Commentary

YouTube Is Giving The 30-Second Unskippable Ad The Boot

YouTube will quit supporting 30-second unskippable ads as of 2018, it confirms today, and “focus instead on formats that work well for both users and advertisers.”

Presumably, those winning formats include the six-second unskippable bumper ad.

And according to 9to5Google, it will include the 20-second unskippable ad.

That severely dampens the enthusiasm about the relatively imminent demise of the longest unskippable version. To people in the ad business, that extra 10 seconds of sales floor is immense. To consumers, I have a feeling the announcement on 10 fewer seconds is much ado about a piddly 10 seconds.

First reported by Campaign, this unmomentous announcement is a victory for brevity--specifically that six-second ad Google’s YouTube started showing last April. It's also an unspoken acknowledgement these 30 second marketing imprisonments just aren't cutting it with consumers or advertisers.,

Skip, don’t skip, who knows? It seems like only two days ago that  MediaPost was reporting that IPG research discovered that given the opportunity to skip, something like 66% will jump to do it.

But turned the other way--not being able to skip after being taught the custom by YouTube itself--is maddeningly annoying. I watch 30-second unskippable ads with a growing rage and the kind of twitching ex-smokers get when they see a smoker.

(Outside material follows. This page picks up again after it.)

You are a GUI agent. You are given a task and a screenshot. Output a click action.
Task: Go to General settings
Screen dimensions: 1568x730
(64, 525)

Those ads.  I can’t get over not being able to get over them.

So as IPG finds, if I am given a chance, I’m gonna skip. Hell, I’m only human.

The six-second version fits better with the length of most YouTube videos. It also fits with the shortened length of time people seem to be able to deal with anything. Maybe that’s not a good thing, but that’s the environment the Internet has built, and that mobile has reinforced.

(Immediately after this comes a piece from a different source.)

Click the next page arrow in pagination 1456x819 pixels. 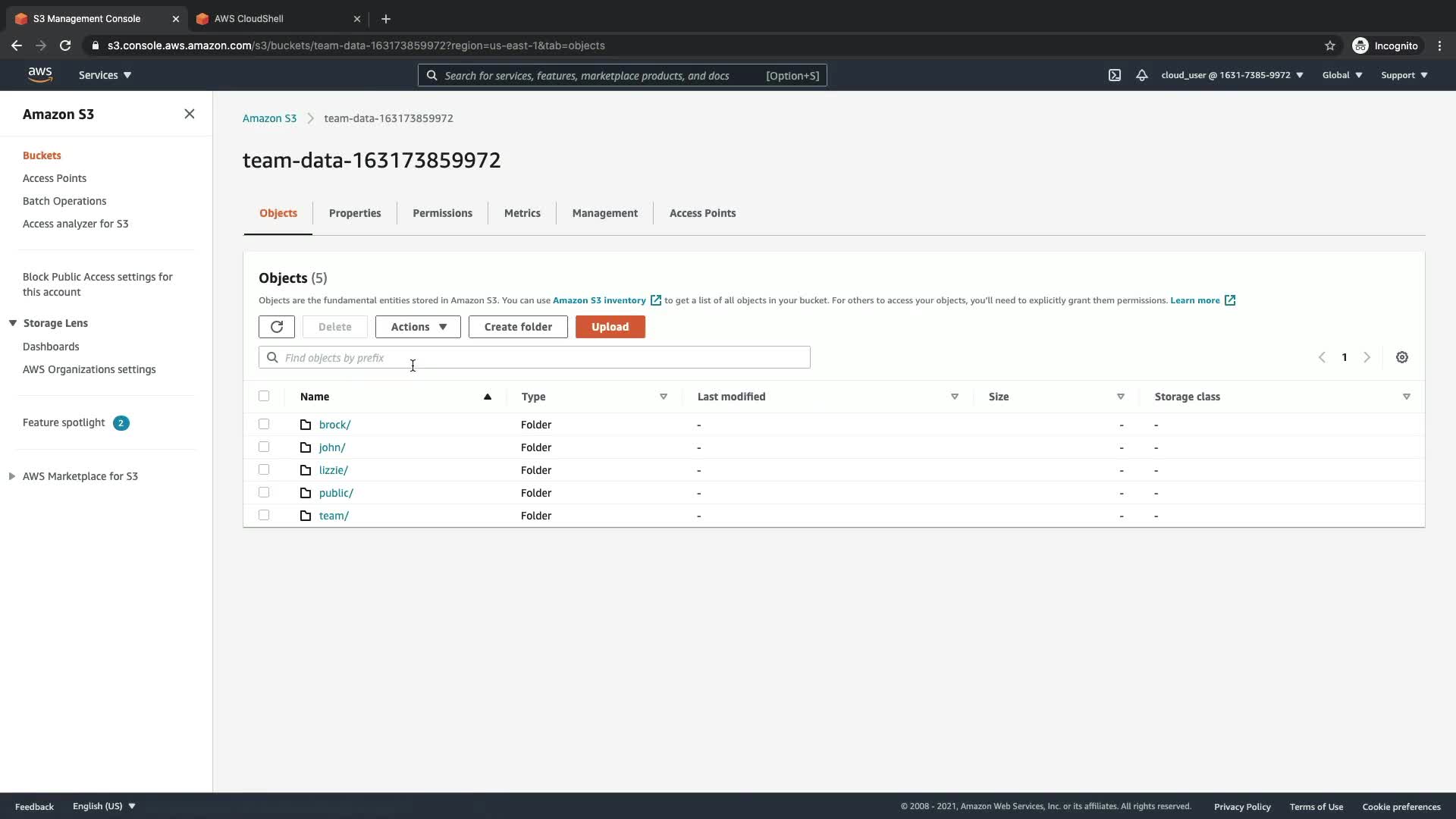(1367, 357)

Skippable ads are ultimate acknowledgement that ads are annoying; every attempt to fix it just reinforces that. Marketers fight attempts to clearly label or identify native advertising. It’s not fair for them to not be able to fool people.

YouTube, of course, has to be looking over its shoulder to Facebook, which because of its social roots seems a more likely place for some people to spend time, and time is money. YouTube did all the hard work with advertising surrounding video, and still seems to be in that position.  
As it's attempted to improve the ad situation, it actually added another one--those annotations that have a 100% likelihood of ruining anything you’re watching.